My experience? I receive them and file them under "virus". I guess I have a pretty large collection, heh.
If I have any doubt about whether something's a virus, I forward the email to my university account; the virus screen there catches it (and gives the virus name) if it's a recognized infection.
The SirCam virus/worm sent me a lot of private documents, copied off hard drives, but I have not read them.
I should say that I read mail in Pine on a Unix box, so I'm not subject to these (mostly) MS-Outlook transmitted diseases.

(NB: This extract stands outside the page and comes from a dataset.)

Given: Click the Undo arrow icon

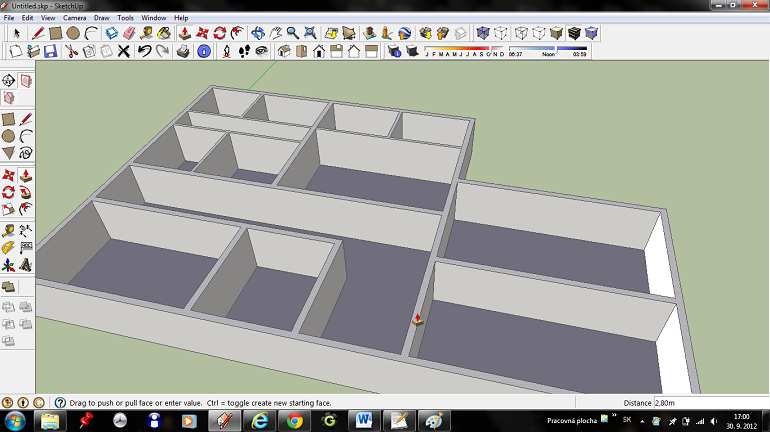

As to the flood of BadTrans mail, I have decided to be somewhat responsible and send a boilerplate reply to each one alerting the user to the infection and pointing to Symantec's page on this virus:
http://securityresponse.symantec.com/avcenter/venc/data/w32.badtrans.b@mm.html
Note that the virus inserts a leading underscore in the email address, so to reply, you have to remove the underscore. (I suspect the virus author did this so that users wouldn't be alerted to the infection by bounced emails.)
In October 2001, my site got a bit over 1.5 million hits (about a million page views), so there are a lot of systems out there with stuff from my site sitting in browser caches for viruses to find. I guess it would be worse yet if I hadn't taken my email address out of the page footer (it used to be on EVERY page).